Required work ->
- 1) Print the part of the OXB-202 excerpt below that opens with the words containing "Recently published phase" and closes with "term transgene expression.".
- 2) In one to three sentences, explain why the OXB-202 excerpt below sets its pricing assumption at $50,000 per course.
- 3) Using the OXB-202 excerpt below, state whether each statement agrees with it, answering yes or no and quoting the words that decide it: (a) OXB-202 uses the same lentiviral vector as OXB-201. (b) The published phase I data of OXB-201 came from 40 patients. (c) The model assumes a blended royalty rate of 20%.

OXB-202 is a human donor cornea genetically modified with the same lentiviral vector as OXB-201 (RetinoStat) to secrete two proteins critical in the ant-angiogenesis process: endostatin and angiostatin. OXB-202 is used to treat the donor corneas ex-vivo prior to transplantation, with the aim to inhibit the neovascularisation responsible for graft rejection.OXB-202 has demonstrated encouraging results in pre-clinical models and is anticipated to start recruiting patients (up to 40) in Phase I/II clinical trials in 2017 at Moorfields Eye Hospital, a leading eye hospital in the UK, depending on the timing of successful out-licensing or spin-out.
Recently published phase I data of OXB-201 (RetinoStat) in 21 patients with neovascular age-related macular degeneration demonstrated that it was well tolerated with only one serious procedure-related adverse event (a macular hole that was resolved). Impressively expression of endostatin and angiostatin was maintained for 2.5 years in eight subjects and >4 years in two subjects; demonstrating significant long term transgene expression.
Peak sales potential of $381m in corneal graft rejection
We have assumed a 20% probability of success given the early Phase I/II stage of development for OXB-202. Our peak sales forecast of $381m (launch late 2026) is based on a peak penetration of 25% of the addressable target patient population of high-risk corneal graft patients, which we assume to be ~20% of the 70,000-100,000 global annual corneal graft procedures. We have assumed pricing at $50,000 per course given we expect one single administration to have the required long-term clinical benefit. We highlight long-term data would need to be incorporated in product labelling to command our pricing assumption for this indication. We have assumed a blended royalty rate of 15% in our model and a launch trajectory of 2026.
Other research programmes have value for out-licensing
While we believe OXB will be initially more successful in spinning out priority assets as described above, OXB also has a number of other interesting assets (OXB-301 for cancer and OXB-201 for wet age-related macular degeneration [AMD]). Previously management has made clear that advancement of these assets is contingent on securing an external funding partnership. Management continues to look to realise value through out-licensing or spin-out.

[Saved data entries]
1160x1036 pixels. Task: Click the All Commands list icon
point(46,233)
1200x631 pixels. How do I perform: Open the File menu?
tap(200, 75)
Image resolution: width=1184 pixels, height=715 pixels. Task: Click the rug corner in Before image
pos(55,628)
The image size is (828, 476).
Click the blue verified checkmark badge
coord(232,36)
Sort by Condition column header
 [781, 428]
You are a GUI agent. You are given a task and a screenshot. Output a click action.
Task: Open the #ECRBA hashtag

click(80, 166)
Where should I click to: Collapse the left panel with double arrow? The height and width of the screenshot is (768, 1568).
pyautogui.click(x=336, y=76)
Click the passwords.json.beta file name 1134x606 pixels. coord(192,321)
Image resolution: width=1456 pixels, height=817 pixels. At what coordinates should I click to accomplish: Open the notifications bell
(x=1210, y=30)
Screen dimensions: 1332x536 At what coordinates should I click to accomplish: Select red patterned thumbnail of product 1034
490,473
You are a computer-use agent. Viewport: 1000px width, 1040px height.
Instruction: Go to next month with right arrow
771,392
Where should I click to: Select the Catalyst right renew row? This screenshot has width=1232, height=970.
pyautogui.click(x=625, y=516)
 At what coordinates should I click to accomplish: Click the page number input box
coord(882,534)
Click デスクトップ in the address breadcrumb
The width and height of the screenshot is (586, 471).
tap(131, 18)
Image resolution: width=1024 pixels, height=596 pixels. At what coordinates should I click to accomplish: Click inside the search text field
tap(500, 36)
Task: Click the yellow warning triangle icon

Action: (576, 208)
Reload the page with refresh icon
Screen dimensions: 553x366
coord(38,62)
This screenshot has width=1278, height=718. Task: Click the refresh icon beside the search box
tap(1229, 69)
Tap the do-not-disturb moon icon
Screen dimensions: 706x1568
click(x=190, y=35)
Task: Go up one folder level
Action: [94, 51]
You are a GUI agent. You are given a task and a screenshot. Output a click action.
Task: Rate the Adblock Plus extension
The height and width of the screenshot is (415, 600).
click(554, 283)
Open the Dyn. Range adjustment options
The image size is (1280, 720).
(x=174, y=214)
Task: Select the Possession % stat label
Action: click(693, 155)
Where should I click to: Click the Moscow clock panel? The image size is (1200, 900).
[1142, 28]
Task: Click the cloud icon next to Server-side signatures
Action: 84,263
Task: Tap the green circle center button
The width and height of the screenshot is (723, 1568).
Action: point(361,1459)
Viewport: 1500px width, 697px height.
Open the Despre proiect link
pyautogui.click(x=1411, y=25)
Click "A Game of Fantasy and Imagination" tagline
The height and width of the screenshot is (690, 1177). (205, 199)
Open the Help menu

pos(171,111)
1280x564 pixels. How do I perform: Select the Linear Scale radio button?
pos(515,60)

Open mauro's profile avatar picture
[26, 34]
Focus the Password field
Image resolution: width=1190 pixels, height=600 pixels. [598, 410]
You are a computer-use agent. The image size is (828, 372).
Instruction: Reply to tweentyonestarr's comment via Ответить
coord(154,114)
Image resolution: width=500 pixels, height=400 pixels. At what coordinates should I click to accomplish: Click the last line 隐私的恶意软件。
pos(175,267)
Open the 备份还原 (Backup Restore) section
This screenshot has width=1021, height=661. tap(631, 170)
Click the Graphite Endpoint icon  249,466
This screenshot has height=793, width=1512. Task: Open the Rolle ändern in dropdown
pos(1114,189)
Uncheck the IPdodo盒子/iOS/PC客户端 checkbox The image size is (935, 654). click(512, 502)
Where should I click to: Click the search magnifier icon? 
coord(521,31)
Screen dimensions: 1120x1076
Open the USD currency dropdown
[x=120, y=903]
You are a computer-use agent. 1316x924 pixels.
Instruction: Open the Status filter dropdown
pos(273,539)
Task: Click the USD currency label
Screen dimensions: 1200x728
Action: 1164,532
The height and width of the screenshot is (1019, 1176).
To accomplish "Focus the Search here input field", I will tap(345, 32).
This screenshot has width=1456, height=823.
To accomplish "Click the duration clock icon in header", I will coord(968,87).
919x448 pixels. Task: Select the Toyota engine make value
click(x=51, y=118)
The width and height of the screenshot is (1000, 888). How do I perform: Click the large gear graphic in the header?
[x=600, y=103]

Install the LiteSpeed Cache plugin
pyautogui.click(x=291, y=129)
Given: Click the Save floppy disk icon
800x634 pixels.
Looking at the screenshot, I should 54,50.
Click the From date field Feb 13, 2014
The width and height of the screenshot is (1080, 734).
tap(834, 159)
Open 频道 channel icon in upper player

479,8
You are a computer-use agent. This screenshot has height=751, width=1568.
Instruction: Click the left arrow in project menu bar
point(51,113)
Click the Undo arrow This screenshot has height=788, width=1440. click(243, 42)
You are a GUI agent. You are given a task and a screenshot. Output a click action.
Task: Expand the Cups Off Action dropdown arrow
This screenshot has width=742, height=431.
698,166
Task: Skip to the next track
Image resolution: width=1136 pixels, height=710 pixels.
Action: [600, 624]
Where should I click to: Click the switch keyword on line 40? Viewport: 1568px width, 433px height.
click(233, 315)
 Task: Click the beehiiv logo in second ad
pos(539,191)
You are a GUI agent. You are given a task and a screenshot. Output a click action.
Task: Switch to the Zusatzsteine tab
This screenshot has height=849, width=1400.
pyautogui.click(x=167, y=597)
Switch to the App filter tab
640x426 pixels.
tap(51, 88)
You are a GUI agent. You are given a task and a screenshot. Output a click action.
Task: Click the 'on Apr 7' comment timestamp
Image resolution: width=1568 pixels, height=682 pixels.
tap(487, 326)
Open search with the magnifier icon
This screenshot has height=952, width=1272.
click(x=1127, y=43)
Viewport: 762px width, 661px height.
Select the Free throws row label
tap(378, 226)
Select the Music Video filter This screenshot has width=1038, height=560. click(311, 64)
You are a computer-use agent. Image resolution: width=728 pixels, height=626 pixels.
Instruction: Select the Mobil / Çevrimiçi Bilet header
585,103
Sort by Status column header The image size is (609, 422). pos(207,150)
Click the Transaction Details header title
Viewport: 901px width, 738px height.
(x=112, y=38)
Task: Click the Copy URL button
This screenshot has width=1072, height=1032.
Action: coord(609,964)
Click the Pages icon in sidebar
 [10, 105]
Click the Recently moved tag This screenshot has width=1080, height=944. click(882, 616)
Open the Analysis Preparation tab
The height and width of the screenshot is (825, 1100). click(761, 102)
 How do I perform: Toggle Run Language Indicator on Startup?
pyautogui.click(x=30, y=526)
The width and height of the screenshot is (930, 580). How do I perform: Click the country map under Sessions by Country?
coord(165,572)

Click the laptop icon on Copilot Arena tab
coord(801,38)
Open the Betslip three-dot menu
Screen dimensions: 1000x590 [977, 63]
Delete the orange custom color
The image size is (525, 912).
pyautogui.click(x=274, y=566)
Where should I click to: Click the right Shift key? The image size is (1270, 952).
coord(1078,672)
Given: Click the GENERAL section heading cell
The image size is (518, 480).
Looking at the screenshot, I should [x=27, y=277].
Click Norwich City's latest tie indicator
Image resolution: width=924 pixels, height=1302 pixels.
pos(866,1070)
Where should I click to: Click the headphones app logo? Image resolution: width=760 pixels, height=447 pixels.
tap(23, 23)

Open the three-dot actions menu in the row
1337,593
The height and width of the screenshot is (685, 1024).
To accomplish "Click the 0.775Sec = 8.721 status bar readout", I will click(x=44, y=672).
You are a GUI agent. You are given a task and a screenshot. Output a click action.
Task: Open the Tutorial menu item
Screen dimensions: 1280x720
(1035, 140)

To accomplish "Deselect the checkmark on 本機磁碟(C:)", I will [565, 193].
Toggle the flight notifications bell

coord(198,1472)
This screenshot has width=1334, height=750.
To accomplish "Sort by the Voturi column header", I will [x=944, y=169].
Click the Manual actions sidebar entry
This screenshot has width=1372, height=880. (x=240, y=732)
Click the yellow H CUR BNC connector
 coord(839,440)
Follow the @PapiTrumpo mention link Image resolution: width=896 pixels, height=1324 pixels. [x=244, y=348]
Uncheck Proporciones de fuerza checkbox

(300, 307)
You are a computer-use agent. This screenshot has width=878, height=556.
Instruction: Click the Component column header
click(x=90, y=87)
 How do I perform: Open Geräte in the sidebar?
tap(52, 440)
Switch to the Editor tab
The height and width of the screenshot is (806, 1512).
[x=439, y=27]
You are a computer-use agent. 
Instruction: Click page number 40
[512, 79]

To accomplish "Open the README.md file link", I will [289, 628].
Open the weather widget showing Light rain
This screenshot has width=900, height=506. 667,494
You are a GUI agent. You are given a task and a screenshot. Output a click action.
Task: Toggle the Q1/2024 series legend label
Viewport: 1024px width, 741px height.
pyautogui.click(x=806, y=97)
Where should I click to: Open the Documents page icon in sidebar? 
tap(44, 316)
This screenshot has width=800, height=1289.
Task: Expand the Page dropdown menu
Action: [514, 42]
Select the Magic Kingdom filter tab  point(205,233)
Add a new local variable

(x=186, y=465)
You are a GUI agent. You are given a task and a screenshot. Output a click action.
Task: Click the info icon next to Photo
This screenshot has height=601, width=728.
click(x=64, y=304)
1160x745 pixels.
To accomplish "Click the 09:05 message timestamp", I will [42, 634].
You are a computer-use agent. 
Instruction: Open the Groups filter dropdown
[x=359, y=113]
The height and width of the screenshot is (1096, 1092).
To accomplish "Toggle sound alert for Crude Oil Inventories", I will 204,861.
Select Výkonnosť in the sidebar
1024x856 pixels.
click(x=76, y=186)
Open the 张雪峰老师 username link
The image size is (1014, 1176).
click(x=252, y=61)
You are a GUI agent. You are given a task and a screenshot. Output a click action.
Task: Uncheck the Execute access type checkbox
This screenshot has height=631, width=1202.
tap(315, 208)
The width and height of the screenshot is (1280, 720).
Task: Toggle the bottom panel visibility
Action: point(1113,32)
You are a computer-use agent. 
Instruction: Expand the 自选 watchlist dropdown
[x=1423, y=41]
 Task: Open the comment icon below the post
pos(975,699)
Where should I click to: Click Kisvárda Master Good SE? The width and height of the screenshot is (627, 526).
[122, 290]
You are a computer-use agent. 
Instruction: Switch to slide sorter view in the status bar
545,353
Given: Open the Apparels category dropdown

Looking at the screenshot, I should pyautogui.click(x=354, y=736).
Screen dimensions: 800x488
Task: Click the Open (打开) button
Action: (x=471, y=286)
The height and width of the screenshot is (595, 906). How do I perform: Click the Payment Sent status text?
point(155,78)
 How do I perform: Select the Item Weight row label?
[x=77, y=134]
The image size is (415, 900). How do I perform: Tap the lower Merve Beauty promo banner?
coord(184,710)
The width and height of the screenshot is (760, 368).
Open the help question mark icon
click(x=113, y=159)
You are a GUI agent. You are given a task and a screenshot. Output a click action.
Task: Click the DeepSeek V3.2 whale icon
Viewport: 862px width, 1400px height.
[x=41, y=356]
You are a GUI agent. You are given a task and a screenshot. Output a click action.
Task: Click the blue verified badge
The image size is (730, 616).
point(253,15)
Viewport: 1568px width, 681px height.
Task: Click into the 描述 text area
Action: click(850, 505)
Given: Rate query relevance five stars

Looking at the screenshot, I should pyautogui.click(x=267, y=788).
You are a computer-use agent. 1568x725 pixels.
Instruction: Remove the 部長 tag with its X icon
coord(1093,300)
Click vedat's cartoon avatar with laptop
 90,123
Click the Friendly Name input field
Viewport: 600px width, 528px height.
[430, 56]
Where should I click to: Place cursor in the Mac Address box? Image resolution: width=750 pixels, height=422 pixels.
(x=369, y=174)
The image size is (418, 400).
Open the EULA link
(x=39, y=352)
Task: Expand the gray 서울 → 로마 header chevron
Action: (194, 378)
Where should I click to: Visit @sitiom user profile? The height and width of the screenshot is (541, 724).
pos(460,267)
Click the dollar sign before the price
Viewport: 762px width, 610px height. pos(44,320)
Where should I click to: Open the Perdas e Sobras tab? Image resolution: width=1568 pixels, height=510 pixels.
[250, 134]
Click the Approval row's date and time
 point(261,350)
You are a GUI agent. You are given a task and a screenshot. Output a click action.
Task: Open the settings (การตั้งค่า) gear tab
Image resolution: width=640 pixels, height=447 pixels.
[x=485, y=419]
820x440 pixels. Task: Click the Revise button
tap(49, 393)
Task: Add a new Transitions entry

List of answers ->
- 1)
Recently published phase I data of OXB-201 (RetinoStat) in 21 patients with neovascular age-related macular degeneration demonstrated that it was well tolerated with only one serious procedure-related adverse event (a macular hole that was resolved). Impressively expression of endostatin and angiostatin was maintained for 2.5 years in eight subjects and >4 years in two subjects; demonstrating significant long term transgene expression.

- 2) A single administration is expected to give the required long-term clinical benefit, so pricing is assumed at $50,000 per course.

- 3)
(a) Yes: "genetically modified with the same lentiviral vector as OXB-201 (RetinoStat)"
(b) No: "Recently published phase I data of OXB-201 (RetinoStat) in 21 patients"
(c) No: "We have assumed a blended royalty rate of 15% in our model"